Fig. 3: APOE4 alters cholesterol homeostasis and localization in iPSC-derived oligodendrocytes.

a, Detected lipid-species concentrations from mass spectrometry-based lipidomic profiling of iPSC-derived APOE3/3 and APOE4/4 oligodendroglia. Cholesteryl ester species are highlighted in yellow. Barplot depicts the number of differentially (adjusted p value < 0.05) detected lipid species for each lipid class. Cholesteryl esters are the most frequently differentially detected class, with 15 species upregulated in APOE4 oligodendroglia. b, Representative images of Filipin (cholesterol) and WGA-membrane staining in APOE3/3 and APOE4/4 iPSC-derived oligodendroglia.

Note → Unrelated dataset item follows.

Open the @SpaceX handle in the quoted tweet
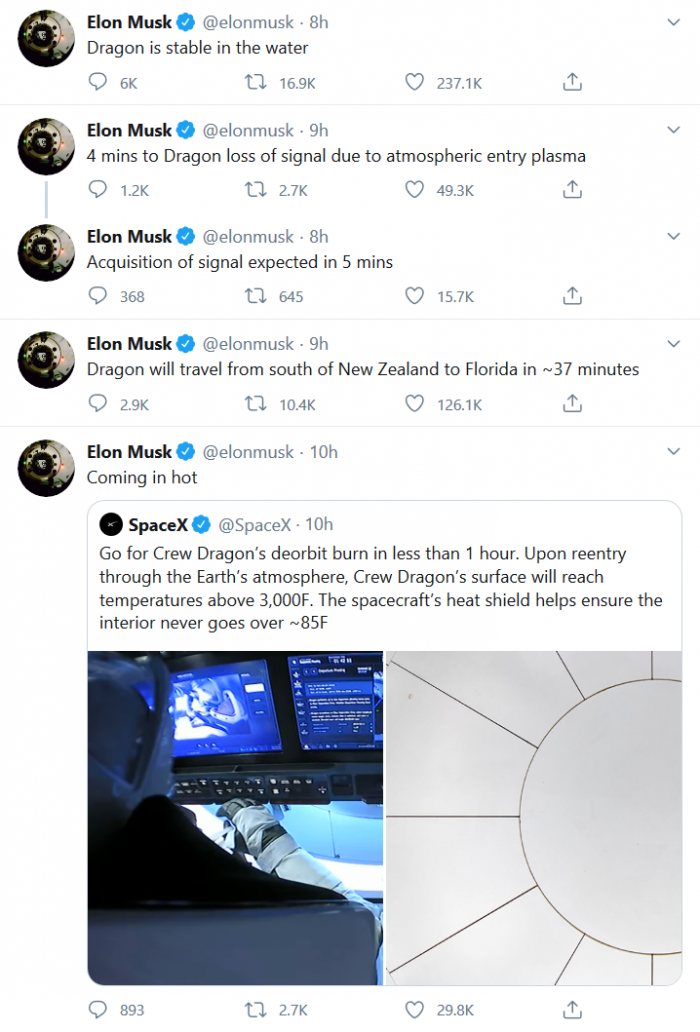Image resolution: width=700 pixels, height=1032 pixels. (255, 524)
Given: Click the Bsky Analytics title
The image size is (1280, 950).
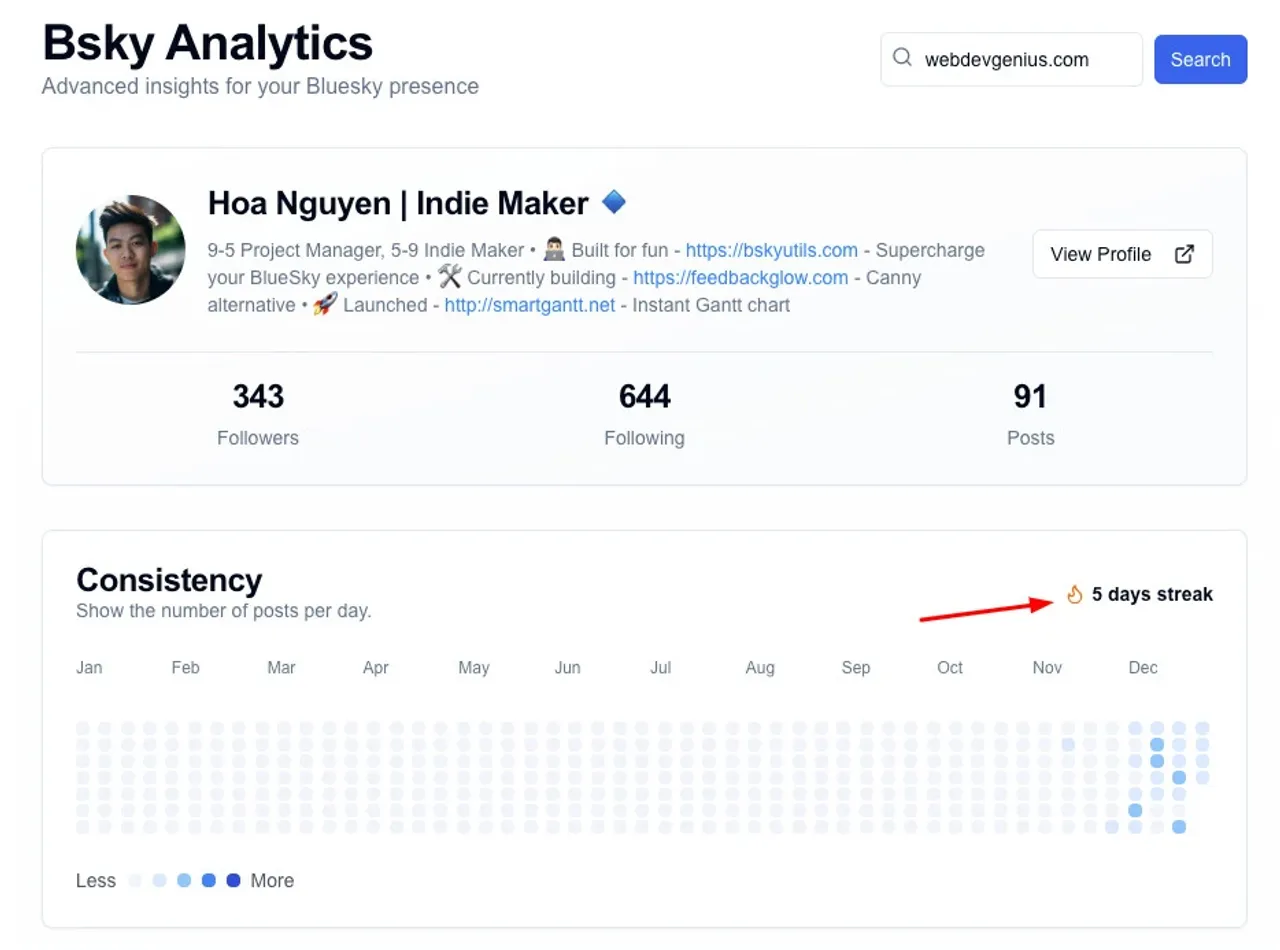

Arrows highlight altered cholesterol localization in APOE4/4 iPSC-derived oligodendroglia. Filipin intensity was quantified for the cell membrane (localized with WGA) and intracellular compartment (between membrane and nucleus; n=6 replicates from independent experiments), scale bar represents 50 μm. Bars represent means from independent biological replicates, p values were calculated with an unpaired two-tailed student’s t-test. c, Representative images of APOE3/3 and APOE4/4 iPSC-derived oligodendroglia. Bodipy-cholesterol stained oligodendroglia. Bars represent means from independent biological replicates (n=4 per genotype), and p values were calculated with an unpaired two-tailed student’s t-test, scale bar represents 24 μm. d, Representative images of APOE4/4 iPSC-oligodendroglia following addition of 1 μg/ml Bodipy-cholesterol to cell culture media of live cells, for two hours. Cells were counterstained for markers of the endosome (EEA1), lysosome (LAMP1), and endoplasmic reticulum (Calreticulin). The percentage of Bodipy-cholesterol particles overlapping with EEA1, (n = 5), LAMP1 (n = 5), or Calreticulin (n = 4) immunoreactivity was quantified using Imaris software. Scale bar represents 24 μm. Bars represent means, data points represent independent biological replicates, P-values were calculated with a one-way ANOVA.